Plasma Systems for Dielectric Etch

Plasma systems used to etch oxides on silicon wafers impose a complex set of simultaneous requirements on the plasma to meet performance specifications for etching present (70nm) and next-generation features (45-32 nm). Dielectric etch systems usually comprise an rf plasma source and an rf plasma bias. The function of the bias is to create a DC sheath by the rectification of the rf power that then accelerates ions into the wafer. Typically, a weakly ionized plasma in Ar/O/C$_{x}$F$_{y}$ chemistries is used in the millitorr pressure range. Because of the pressure range, the neutral/plasma collisions can substantially alter the power deposition between that needed for the sheath and the remainder that creates the plasma.
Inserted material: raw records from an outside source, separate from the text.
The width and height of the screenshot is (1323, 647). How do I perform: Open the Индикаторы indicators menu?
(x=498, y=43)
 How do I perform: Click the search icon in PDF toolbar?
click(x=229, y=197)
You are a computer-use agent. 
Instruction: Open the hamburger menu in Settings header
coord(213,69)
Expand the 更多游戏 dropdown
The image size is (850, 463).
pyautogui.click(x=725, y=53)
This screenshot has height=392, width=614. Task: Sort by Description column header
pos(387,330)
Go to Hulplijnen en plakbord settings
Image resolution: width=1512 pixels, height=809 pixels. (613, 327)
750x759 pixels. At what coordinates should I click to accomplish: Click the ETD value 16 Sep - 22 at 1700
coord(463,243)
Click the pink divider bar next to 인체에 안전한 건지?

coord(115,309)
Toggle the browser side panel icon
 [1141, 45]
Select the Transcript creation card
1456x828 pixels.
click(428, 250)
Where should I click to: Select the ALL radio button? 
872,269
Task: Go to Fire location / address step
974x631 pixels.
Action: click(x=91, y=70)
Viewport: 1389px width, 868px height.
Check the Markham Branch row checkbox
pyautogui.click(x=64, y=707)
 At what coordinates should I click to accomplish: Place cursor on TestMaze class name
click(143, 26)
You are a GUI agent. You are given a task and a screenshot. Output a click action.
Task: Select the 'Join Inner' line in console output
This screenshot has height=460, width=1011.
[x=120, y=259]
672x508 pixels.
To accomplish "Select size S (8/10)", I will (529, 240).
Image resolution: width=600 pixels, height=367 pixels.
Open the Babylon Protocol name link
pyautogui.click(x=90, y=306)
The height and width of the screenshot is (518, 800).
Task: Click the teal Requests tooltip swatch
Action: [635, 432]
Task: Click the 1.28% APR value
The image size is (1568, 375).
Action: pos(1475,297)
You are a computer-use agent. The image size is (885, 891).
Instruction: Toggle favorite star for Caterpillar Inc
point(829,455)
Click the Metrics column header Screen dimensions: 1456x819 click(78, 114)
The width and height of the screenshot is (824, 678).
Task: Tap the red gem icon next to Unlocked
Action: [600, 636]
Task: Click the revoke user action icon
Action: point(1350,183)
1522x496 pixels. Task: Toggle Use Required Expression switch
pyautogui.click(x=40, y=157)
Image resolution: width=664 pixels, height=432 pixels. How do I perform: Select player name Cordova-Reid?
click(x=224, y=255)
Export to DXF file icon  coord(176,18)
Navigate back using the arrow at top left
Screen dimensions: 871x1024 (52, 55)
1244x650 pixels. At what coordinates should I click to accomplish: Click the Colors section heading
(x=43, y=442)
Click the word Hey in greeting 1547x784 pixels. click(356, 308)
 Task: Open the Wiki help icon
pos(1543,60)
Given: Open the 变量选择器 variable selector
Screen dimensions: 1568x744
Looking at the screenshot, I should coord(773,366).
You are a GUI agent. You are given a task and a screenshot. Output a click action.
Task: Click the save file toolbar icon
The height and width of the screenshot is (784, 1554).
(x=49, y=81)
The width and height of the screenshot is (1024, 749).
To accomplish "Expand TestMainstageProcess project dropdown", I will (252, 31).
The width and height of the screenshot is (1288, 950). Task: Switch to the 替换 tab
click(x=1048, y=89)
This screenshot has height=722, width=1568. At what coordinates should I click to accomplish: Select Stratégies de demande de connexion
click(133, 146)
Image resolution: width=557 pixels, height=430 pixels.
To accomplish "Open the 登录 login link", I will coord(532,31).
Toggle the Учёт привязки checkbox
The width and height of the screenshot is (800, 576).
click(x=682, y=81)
Allocation of power for the ion energy distribution must also be considered in addition to the power division between bulk plasma and dc sheath. Ion energy distributions are tailored to meet etch requirements (which depend on the material etched) by using two rf frequencies in the bias system to accelerate ions. These two frequencies adjust energy from mono-energetic (when the ion sheath transit time is long compared to an rf period) to very broad (when the transit time is short relative to a period). To acquire higher etch rates and a wider dynamic range of plasma densities, a third rf frequency is used as a plasma density source. It is more advantageous to use a very low voltage rf capacitive source to generate sufficient density for the least power. We discuss the interrelated requirements, their impact on the wafer, the manner in which they are achieved, and limitations imposed by the physics of each frequency/power/pressure range.